Quand il a été question du développement de fermes usines dans la région et notamment de poulaillers géants, Gilles Pennelle s’est une nouvelle fois fait le chantre d’une profession « qui est en train de faire d’énormes efforts pour respecter le bien-être animal, pour qu’on mange bien, pour nourrir le marché national. » Il a tenu à défendre une agriculture familiale, qui est en train de disparaître actuellement « Et la gauche et la droite portent une énorme responsabilité » a-t-il conclut. Thierry Burlot a rappelé vouloir « sauvegarder le modèle breton en engageant les transitions, avec des indices et par filières » rejoignant sur ce point une proposition de Daniel Cueff. « La ferme bretonne, elle est familiale, elle est de taille humaine », a-t-il encore affirmé. « On n’a pas de ferme usine en Bretagne, ce sont des exploitations familiales et je veux faire de la Bretagne la première région d’Europe en matière d’agro écologie » « Dire que nous n’avons que des fermes familiales en Bretagne, c’est caricatural a répliqué Joannic Martin, on a aussi de grosses infrastructures en Bretagne, il faut les assumer, car c’est aussi de l’emploi et une économie, et ça irrigue des bassins de vie derrière ».
Duel Pierre-Yves Cadalen (LFI) face à Joannic Martin (Le Parti Breton)

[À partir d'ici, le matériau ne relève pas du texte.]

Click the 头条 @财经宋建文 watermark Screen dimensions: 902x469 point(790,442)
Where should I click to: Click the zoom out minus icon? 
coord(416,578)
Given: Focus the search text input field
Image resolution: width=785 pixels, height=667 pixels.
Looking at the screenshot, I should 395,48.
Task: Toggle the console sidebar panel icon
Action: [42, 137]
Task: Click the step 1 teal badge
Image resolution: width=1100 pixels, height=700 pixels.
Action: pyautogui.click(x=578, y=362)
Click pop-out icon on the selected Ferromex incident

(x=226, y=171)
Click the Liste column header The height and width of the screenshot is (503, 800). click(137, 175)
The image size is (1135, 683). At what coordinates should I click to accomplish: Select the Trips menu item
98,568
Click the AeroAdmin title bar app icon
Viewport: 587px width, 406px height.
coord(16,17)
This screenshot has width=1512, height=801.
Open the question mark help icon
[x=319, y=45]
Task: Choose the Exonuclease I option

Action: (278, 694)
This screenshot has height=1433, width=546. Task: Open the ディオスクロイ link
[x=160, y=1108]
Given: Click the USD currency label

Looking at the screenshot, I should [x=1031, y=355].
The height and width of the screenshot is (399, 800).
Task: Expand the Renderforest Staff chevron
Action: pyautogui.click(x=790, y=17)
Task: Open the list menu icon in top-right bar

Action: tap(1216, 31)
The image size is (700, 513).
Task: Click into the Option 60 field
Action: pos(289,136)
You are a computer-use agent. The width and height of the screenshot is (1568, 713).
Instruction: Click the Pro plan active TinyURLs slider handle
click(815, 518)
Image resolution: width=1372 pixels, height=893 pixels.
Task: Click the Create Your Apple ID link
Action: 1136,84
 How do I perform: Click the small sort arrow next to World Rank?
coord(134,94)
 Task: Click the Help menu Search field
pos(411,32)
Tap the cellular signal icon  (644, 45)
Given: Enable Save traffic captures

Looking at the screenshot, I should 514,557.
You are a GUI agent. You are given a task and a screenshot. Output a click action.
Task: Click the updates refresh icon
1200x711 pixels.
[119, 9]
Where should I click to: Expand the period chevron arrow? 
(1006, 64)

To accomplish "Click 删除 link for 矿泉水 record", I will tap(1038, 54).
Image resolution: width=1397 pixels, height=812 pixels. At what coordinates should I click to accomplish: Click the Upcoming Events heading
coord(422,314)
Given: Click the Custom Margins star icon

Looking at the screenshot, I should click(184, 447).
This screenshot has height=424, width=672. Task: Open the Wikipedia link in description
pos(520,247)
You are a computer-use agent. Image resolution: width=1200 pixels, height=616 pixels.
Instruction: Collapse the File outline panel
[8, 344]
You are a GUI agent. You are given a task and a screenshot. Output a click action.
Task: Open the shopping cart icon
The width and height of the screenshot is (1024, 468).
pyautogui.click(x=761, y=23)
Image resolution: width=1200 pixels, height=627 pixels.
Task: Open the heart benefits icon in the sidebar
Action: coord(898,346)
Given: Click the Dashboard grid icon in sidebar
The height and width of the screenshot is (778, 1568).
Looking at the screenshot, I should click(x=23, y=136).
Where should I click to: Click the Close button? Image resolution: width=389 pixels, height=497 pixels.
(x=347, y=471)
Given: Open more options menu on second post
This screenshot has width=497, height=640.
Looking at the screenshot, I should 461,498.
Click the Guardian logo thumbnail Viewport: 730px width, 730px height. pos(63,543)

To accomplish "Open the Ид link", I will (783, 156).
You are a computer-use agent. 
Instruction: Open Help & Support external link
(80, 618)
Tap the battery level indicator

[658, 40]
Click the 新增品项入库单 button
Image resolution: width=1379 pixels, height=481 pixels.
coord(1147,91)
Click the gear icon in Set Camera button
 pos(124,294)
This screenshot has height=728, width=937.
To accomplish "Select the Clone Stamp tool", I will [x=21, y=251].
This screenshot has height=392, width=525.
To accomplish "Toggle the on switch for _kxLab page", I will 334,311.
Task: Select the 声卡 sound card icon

Ce sont les deux plus jeunes candidats qui ont fermé la soirée dans un duel qui s’avère plus brouillon que les autres. Dans le sondage de ce 9 juin, Joannic Martin (Le Parti Breton) ne fait que 0,5 % alors que le candidat de la France Insoumise atteint les 5 % qui pourraient lui permettre de fusionner au second tour.
Mais pas question de répondre à la question de savoir s’ils allaient donner des consignes de vote au second tour pour les deux candidats qui répondent à côté.
Pour le représentant du Parti Breton, « on voit que sur tous les sujets bretons aujourd’hui, ce qui bloque c’est l’Etat ». Et de rappeler que les députés de la France Insoumise ont voté contre le projet de Paul Molac sur les langues régionales.
Pierre-Yves Cadalen (LFI) revient à deux reprises « à la question centrale du pouvoir citoyen. Bien des choses ont été faites en dépit du bon sens par le gouvernement.». « L’enjeu de cette élection est de savoir ‘quel horizon on veut’. »
Le duel s’est un peu emballé sur la fin avec la question de l’identité bretonne, lorsque Joannic Martin explique à Pierre-Yves Cadalen que « nous n’avons pas attendu que la France Insoumise débarque de Paris pour être insoumis en Bretagne », et ce dernier de lui répondre « vous n’avez pas à me donner des leçons, cela fait cinq siècles qu’il y a des Cadalen dans le Léon ».